Instructions for the task:
Once you reach the line that holds "Given: Open the cash and bank sidebar icon" in the listing below, output it and every line after it through the line that holds "Click the Charge Summary heading", word for word.

⟨

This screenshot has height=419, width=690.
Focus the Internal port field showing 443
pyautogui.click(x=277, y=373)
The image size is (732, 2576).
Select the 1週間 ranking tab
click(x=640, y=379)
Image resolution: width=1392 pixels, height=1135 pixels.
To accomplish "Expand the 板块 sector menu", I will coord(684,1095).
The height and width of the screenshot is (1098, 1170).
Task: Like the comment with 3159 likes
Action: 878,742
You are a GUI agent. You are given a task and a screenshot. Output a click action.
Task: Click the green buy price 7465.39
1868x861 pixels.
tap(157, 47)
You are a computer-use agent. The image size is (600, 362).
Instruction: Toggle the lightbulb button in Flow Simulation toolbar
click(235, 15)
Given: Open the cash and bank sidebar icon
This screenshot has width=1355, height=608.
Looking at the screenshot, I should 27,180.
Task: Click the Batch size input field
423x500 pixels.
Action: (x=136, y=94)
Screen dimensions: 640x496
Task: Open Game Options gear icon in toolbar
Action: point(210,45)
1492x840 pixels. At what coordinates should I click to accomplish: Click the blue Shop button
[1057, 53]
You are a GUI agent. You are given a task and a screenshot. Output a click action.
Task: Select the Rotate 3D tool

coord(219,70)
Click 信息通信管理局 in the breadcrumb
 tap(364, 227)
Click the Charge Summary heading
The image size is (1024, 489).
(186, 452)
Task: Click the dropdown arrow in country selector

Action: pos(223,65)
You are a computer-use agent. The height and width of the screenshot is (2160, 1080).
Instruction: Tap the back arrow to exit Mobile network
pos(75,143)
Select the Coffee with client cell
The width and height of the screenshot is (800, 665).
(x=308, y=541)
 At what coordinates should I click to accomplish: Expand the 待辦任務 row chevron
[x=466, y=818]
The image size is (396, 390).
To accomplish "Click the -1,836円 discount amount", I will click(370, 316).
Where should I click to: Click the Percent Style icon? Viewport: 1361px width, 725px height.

⟩

Reply to the task:
Given: Open the cash and bank sidebar icon
This screenshot has width=1355, height=608.
Looking at the screenshot, I should 27,180.
Task: Click the Batch size input field
423x500 pixels.
Action: (x=136, y=94)
Screen dimensions: 640x496
Task: Open Game Options gear icon in toolbar
Action: point(210,45)
1492x840 pixels. At what coordinates should I click to accomplish: Click the blue Shop button
[1057, 53]
You are a GUI agent. You are given a task and a screenshot. Output a click action.
Task: Select the Rotate 3D tool

coord(219,70)
Click 信息通信管理局 in the breadcrumb
 tap(364, 227)
Click the Charge Summary heading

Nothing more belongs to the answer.